Ciężar ten łagodzony jest nieco za sprawą wokalu Andy’ego
Biersacka obdarzonego melodyjnym głosem, za sprawą którego melodyjności
nabierają też utwory wypełniające „The Phantom Tomorrow”, a doskonale
słychać to we wzbogaconym o wokalizy „Kill the Hero” czy singlowym „Crimson
Skies”.
Wokal lidera zespołu doskonale komponuje się także z
oryginalnymi muzycznymi rozwiązaniami, jakie zespół zastosował na swoim
najnowszym albumie, a są to elektroniczne wstawki towarzyszące „Fields of Bone”
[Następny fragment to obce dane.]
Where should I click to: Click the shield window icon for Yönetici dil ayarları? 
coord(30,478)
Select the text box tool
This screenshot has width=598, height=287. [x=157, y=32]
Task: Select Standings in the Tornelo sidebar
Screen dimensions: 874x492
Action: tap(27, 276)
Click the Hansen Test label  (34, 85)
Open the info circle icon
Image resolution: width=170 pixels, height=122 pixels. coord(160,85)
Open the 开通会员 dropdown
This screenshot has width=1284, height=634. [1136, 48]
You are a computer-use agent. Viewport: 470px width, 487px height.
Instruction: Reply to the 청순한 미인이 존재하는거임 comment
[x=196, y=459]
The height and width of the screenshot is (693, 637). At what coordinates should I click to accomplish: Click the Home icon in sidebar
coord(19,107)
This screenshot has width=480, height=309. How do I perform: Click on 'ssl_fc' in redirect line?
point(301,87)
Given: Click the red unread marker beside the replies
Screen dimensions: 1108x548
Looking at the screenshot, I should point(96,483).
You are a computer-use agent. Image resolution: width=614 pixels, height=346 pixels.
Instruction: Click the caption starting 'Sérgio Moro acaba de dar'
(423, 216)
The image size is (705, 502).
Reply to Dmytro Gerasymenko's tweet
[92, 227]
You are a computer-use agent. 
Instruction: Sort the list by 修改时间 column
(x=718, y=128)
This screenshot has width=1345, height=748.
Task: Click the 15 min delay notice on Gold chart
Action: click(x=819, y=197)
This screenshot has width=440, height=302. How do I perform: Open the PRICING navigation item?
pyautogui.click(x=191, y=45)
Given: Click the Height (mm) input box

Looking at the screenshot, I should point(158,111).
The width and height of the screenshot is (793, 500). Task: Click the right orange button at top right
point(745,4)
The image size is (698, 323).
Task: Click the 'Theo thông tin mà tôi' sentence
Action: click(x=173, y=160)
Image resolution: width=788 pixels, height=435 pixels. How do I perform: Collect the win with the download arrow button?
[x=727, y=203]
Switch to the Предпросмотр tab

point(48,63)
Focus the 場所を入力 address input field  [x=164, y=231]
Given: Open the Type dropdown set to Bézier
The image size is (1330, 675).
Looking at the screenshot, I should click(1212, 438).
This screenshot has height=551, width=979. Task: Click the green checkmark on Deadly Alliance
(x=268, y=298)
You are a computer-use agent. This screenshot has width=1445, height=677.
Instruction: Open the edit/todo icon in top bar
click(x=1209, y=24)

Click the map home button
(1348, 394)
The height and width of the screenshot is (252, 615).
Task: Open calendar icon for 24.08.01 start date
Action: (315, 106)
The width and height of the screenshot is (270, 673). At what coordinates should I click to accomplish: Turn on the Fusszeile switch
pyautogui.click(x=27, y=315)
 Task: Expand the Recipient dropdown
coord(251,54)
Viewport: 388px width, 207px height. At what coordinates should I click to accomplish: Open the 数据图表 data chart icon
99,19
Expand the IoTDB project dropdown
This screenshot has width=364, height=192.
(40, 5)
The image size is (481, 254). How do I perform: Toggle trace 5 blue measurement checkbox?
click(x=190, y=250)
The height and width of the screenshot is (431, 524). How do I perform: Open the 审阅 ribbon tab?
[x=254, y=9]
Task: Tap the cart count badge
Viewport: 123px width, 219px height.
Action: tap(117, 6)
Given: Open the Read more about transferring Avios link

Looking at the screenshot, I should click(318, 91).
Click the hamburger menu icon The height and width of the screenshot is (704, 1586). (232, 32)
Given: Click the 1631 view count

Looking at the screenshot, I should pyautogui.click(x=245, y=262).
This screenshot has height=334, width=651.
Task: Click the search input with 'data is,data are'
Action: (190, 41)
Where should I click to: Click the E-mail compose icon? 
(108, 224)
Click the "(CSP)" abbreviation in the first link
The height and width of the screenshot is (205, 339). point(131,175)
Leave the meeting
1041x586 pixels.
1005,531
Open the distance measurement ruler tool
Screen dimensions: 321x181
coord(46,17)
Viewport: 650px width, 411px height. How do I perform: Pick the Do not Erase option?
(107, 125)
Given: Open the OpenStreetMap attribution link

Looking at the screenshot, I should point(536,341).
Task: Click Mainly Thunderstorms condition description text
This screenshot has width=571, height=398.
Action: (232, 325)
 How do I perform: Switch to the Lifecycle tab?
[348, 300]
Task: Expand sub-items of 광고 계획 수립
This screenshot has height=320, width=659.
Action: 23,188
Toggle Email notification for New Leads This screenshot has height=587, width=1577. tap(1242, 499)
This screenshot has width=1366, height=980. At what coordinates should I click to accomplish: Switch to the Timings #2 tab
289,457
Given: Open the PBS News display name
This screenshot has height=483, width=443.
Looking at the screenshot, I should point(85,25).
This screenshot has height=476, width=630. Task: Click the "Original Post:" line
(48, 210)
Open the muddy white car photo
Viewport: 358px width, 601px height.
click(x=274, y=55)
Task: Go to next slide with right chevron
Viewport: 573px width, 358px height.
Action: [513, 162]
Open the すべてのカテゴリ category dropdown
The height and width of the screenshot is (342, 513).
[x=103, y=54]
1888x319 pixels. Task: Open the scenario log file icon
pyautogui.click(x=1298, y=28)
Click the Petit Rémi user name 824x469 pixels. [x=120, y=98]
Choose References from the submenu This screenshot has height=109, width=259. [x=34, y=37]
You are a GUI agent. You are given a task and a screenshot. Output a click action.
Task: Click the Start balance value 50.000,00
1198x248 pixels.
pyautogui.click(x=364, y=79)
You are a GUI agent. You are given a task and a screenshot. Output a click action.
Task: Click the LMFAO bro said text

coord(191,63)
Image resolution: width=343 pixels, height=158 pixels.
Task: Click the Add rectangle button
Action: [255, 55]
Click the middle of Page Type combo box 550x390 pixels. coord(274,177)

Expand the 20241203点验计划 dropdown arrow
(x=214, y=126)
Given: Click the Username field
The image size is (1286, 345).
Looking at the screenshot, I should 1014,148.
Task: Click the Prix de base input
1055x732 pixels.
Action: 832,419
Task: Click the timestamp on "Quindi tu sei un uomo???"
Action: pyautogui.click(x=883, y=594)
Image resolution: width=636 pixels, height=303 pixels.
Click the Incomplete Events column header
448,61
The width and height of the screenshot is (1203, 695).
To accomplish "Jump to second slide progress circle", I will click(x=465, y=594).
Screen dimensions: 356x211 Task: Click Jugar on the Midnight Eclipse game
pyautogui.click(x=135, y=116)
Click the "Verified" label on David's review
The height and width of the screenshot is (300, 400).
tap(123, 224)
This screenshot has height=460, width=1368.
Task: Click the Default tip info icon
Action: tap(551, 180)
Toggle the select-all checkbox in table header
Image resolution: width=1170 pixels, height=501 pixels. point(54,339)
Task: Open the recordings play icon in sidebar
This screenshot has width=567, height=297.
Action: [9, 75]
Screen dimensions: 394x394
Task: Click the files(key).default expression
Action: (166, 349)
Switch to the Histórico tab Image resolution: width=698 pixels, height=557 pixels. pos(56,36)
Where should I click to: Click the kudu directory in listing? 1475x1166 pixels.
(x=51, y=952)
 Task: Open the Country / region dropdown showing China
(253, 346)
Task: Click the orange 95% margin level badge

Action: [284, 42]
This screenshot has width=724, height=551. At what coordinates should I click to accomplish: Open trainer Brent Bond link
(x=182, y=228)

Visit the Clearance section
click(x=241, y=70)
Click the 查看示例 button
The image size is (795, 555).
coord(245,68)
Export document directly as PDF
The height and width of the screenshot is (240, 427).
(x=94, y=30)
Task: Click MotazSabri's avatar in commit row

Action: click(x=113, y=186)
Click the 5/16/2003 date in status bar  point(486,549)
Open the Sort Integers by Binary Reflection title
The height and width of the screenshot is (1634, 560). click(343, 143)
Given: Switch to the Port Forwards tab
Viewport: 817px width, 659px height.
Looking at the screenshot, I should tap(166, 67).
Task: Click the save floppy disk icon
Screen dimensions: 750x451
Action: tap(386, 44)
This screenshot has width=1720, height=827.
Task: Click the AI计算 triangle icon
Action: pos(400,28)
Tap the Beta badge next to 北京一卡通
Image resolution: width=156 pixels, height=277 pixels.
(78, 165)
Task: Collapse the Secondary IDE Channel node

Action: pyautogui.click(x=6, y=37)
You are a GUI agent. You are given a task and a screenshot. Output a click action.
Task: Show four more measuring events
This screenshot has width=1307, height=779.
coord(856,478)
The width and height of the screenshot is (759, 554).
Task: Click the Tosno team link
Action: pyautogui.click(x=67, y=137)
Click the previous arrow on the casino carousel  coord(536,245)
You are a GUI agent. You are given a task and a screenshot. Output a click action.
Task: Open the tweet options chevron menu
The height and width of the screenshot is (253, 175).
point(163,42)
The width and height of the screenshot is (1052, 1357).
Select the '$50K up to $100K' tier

oraz smyczkowe partie w „Fall Eternal” skutecznie urozmaicające brzmienie
wspomnianych kompozycji.
Wszystkie te elementy sprawiają, że album „The Phantom
Tomorrow” formacji Black Veil Brides jest zbiorem utworów, które z
niezwykłą łatwością wpadają w ucho i zachęcają do częstego sięgania po ten
właśnie longplay. Zdecydowanie polecam.